OpenAI's new AI agent enables ChatGPT to conduct in-depth research
What's the story
OpenAI has introduced a new AI agent for its ChatGPT chatbot, called deep research.
The tool "independently discovers, reasons about, and consolidates insights from across the web." It can also adapt and respond to real-time information, if needed.
Unlike conventional text generation, this capability offers a summary of its work in a sidebar for user reference, with citations and synopsis of the methodology used.
Last month, OpenAI launched Operator, an AI agent that can browse web for you.
Functionality
User interaction and response time
Deep research is powered by a version of o3 model optimized for web browsing and python analysis.
Users can use the feature by asking questions via text, images, or other files like PDFs or spreadsheets.
The tool then takes five to 30 minutes to generate a response, which appears in the chat window.

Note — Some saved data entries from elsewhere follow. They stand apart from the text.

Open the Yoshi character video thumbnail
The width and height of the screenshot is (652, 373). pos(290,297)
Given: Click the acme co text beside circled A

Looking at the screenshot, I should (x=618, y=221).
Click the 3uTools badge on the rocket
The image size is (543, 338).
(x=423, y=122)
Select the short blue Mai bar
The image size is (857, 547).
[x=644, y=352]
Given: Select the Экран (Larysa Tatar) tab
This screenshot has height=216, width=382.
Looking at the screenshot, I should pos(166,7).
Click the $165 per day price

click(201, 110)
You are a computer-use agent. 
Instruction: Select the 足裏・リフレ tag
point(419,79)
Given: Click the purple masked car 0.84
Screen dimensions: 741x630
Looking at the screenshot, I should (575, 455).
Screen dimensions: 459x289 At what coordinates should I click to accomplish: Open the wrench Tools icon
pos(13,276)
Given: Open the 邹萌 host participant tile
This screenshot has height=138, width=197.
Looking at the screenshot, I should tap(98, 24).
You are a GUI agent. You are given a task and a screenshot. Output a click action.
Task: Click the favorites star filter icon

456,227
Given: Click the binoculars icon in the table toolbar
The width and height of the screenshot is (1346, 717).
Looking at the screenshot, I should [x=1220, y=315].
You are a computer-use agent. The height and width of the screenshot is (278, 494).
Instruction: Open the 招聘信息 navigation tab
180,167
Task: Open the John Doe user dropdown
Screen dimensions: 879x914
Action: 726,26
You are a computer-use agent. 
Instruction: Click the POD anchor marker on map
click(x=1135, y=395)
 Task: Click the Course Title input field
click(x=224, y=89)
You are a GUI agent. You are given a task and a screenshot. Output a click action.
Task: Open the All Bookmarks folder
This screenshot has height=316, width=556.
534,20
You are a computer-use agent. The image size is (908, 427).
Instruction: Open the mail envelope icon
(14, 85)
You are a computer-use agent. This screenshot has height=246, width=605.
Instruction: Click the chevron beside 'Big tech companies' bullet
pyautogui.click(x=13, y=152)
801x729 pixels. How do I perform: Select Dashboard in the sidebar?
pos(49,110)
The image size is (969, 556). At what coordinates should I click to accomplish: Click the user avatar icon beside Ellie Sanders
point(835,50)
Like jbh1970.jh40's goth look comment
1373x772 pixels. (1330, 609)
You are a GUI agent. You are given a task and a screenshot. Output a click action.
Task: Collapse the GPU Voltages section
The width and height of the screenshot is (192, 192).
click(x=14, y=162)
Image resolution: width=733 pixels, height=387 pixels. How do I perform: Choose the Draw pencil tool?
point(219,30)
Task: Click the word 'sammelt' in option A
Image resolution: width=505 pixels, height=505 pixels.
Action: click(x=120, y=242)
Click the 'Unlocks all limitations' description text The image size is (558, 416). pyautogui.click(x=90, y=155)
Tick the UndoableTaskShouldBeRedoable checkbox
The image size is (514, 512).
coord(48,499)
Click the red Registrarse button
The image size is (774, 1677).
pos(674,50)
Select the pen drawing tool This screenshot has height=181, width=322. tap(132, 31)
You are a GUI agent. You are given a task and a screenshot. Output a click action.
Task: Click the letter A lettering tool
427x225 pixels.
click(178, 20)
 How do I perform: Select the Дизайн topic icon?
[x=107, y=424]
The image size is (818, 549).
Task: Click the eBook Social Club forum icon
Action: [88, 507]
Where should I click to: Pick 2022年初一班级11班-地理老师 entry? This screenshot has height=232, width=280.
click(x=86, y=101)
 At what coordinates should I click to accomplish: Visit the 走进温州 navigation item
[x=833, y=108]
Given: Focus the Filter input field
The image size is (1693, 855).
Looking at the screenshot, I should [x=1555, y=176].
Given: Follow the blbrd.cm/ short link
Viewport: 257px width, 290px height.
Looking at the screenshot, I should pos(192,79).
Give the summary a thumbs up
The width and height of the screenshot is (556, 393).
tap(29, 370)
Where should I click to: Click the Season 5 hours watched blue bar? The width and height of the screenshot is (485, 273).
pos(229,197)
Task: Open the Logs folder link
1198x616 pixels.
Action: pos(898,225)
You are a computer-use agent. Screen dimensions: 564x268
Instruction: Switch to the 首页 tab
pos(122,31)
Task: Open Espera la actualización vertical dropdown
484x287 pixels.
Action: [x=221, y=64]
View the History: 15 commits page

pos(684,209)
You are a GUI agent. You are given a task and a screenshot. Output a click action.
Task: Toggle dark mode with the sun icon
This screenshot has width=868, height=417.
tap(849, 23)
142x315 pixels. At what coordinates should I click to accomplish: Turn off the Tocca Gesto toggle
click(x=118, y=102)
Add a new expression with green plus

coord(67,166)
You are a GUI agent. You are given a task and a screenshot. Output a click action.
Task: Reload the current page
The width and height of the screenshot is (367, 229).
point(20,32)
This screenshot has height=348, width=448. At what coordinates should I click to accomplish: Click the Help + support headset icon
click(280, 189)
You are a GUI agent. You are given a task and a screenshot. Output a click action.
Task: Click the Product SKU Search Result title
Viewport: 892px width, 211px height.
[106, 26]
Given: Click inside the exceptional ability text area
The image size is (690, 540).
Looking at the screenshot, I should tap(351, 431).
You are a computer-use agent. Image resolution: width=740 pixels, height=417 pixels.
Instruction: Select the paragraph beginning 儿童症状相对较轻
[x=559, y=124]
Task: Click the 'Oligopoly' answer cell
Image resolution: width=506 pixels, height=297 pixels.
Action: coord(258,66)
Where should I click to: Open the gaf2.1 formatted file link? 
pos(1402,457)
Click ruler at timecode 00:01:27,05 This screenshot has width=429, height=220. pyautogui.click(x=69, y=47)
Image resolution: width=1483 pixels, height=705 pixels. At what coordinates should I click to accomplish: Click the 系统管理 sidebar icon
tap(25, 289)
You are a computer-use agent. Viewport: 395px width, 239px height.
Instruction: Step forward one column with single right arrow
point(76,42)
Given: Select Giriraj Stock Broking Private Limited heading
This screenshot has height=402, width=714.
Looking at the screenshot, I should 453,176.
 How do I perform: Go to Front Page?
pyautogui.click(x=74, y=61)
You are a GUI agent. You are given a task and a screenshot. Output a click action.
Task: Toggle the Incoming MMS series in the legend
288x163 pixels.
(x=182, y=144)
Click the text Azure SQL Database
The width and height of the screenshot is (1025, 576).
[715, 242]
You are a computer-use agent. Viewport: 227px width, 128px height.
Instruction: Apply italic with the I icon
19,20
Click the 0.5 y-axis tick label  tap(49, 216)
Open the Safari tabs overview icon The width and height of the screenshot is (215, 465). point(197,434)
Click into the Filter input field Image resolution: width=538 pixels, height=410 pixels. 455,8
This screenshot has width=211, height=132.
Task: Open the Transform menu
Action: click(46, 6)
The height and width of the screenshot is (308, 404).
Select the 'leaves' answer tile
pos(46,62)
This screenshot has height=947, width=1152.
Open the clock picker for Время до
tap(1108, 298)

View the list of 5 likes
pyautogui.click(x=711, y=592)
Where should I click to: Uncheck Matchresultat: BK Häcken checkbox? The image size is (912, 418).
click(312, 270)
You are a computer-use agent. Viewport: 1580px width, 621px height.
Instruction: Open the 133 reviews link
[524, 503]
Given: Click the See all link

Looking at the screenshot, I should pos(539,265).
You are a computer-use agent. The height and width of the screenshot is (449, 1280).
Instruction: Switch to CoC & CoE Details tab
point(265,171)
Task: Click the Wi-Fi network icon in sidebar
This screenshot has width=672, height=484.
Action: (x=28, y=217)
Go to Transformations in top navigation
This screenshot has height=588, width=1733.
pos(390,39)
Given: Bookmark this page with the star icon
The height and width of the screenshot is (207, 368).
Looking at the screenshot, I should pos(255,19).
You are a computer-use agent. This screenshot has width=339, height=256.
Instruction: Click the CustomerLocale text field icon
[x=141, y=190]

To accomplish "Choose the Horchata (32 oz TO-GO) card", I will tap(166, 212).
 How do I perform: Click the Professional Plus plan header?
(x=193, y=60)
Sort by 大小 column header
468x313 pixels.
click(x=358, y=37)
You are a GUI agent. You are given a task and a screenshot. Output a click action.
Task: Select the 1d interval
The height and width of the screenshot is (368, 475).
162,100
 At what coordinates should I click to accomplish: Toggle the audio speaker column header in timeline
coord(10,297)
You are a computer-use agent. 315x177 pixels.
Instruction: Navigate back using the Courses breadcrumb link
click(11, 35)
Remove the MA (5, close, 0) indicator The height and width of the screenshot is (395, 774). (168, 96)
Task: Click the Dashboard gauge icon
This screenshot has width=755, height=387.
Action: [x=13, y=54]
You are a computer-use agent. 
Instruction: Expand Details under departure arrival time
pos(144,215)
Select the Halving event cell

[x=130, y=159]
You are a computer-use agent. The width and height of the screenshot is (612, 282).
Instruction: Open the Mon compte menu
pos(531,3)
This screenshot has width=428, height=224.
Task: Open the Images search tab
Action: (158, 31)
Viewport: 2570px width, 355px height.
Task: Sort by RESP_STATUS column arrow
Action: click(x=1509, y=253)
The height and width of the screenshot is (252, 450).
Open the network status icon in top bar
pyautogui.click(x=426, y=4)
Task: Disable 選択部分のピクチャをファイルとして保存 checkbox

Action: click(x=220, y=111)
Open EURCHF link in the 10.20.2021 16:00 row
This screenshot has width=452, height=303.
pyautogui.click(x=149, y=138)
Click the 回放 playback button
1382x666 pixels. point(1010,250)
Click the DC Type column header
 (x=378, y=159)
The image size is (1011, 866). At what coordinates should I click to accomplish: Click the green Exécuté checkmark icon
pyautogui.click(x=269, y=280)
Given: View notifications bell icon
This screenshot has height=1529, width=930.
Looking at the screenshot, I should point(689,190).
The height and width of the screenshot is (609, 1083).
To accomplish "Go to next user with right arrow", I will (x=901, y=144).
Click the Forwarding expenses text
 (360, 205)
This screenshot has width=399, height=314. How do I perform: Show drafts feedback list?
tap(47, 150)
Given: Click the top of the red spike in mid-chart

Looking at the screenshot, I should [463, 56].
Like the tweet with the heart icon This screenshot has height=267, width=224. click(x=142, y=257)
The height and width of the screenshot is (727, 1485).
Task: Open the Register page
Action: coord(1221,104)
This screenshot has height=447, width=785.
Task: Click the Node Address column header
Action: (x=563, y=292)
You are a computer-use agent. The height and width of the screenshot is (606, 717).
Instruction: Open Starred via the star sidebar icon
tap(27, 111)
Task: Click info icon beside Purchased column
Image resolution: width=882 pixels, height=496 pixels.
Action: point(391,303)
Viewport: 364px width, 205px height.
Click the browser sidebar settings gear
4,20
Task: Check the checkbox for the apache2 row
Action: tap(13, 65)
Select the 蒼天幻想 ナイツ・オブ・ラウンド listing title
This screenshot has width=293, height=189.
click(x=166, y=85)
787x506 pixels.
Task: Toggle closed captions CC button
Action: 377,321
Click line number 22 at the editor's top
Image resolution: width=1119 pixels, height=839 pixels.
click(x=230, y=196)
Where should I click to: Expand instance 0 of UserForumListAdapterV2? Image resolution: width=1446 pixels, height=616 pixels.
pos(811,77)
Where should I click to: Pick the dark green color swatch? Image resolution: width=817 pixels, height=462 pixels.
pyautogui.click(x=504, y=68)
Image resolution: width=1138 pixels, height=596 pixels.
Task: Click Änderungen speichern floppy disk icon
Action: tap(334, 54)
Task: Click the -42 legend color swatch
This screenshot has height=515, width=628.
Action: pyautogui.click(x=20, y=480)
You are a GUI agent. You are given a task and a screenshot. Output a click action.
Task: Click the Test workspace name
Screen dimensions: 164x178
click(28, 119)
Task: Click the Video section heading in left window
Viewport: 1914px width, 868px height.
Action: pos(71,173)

OpenAI plans to improve this feature by adding embedded images and charts in future updates.
Challenges
OpenAI acknowledges limitations and future improvements
Despite its advanced capabilities, the deep research feature does have some limitations.
It can sometimes hallucinate or fabricate facts, struggle to differentiate between authoritative information and rumors, and may not accurately gage the certainty of a response.
It may even make formatting errors in reports and citations.
However, OpenAI is confident that these issues will be resolved over time with increased usage.
Applications
A tool for professionals and consumers
The deep research feature would be particularly useful for professionals working in knowledge-intensive domains like finance, science, policy, and engineering.
It can also help consumers making big purchases that usually require thorough research such as cars, appliances, and furniture.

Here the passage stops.